As is the international jet-set novel. Salman Rushdie turns his phantasmagorics to the rock world in The Ground Beneath Her Feet (Henry Holt), relating the story of three friends from Bombay, two of whom, Vina and Ormus (here's a guy who'd never conceal the name Wessel!), start the hippie era's biggest rock group. It's an alternate reality, where Lou Reed is a woman and the sonic aristocracy was as polyglot then as it's slowly becoming now. Be thankful for Rushdie's bullying of history, which balances his essential boomer flabbiness— his references are 95 percent fogy— with a still-contemporary agenda: "Just as England can no longer lay exclusive claim to the English language, so America is no longer the sole owner of rock 'n' roll."

For Rushdie, rock is kinfolk, a fellow invader of sacred realms.

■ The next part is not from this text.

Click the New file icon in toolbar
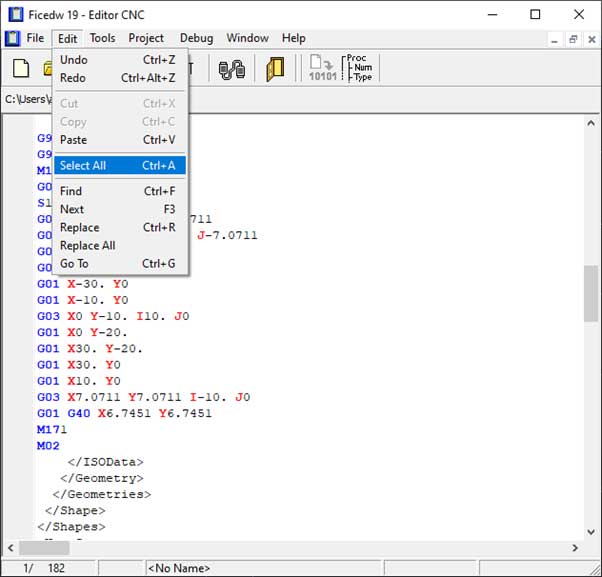602x577 pixels. click(21, 69)
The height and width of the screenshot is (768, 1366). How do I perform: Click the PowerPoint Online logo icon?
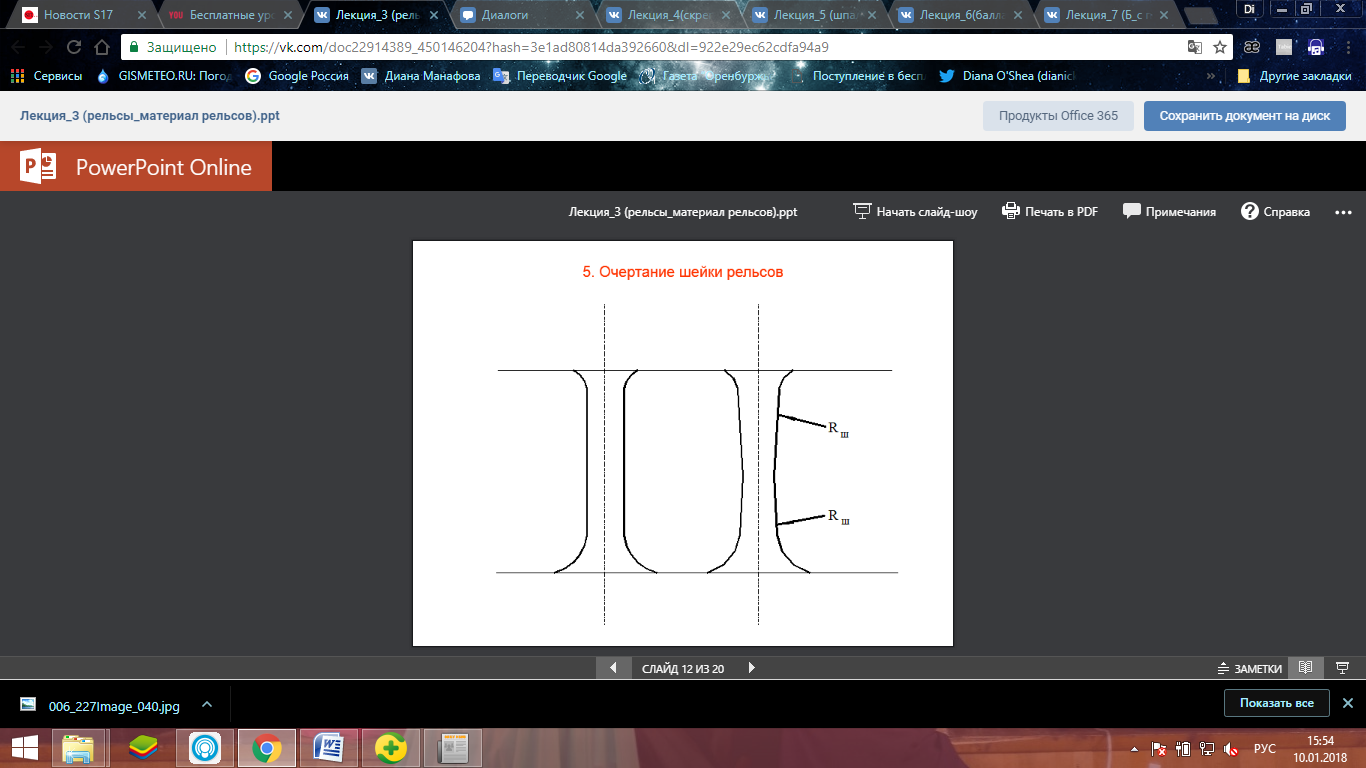point(39,167)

He asks, "Why defend impurity, that vice, as if it were a virtue?" And the answer is, because that's where he grew up: "The West was in Bombay from the beginning, impure old Bombay where West, East, North and South had always been scrambled like codes, like eggs." Mixing mythological pantheons as easily as he turns Atlantic founder Ahmet Ertegun into a blind Sikh nationalist, Rushdie glories in the confusion. The true artist, he insists, must be "polymathic, a master of anatomy, philosophy, mythography, the laws of seeing and perception; an adept of the arcana of deep sight, able to penetrate the very essences of things."

That it? Think he could program Gypsy compilations and record transglobal disco in his spare time? Like Vengaboys and The Gypsy Road, Rushdie's novel doesn't get at essences so much as tuck arms under everything it can grab, using fun to cover over its underlying animus. (There's a reason, after all, why his research has been restricted to aftershow parties with U2.) As literature, The Ground Beneath Her Feet breaks down when Rushdie tries to climax: like so many would-be rock novelists he piles on more layers of symbolism than any piddling musician could support (Vina is, roughly, Janis Joplin, Courtney Love, Patti Smith, Madonna, and Princess Diana), winding up with mushy opera. It's an oddly monotheistic conclusion for such a proud polytheist. But seen as pulp, the book's just fine. When it comes to the world's music, you can swim in the soup, drink it— just forget about ever figuring out the recipe.

Vengaboys appear at the Roxy May 19.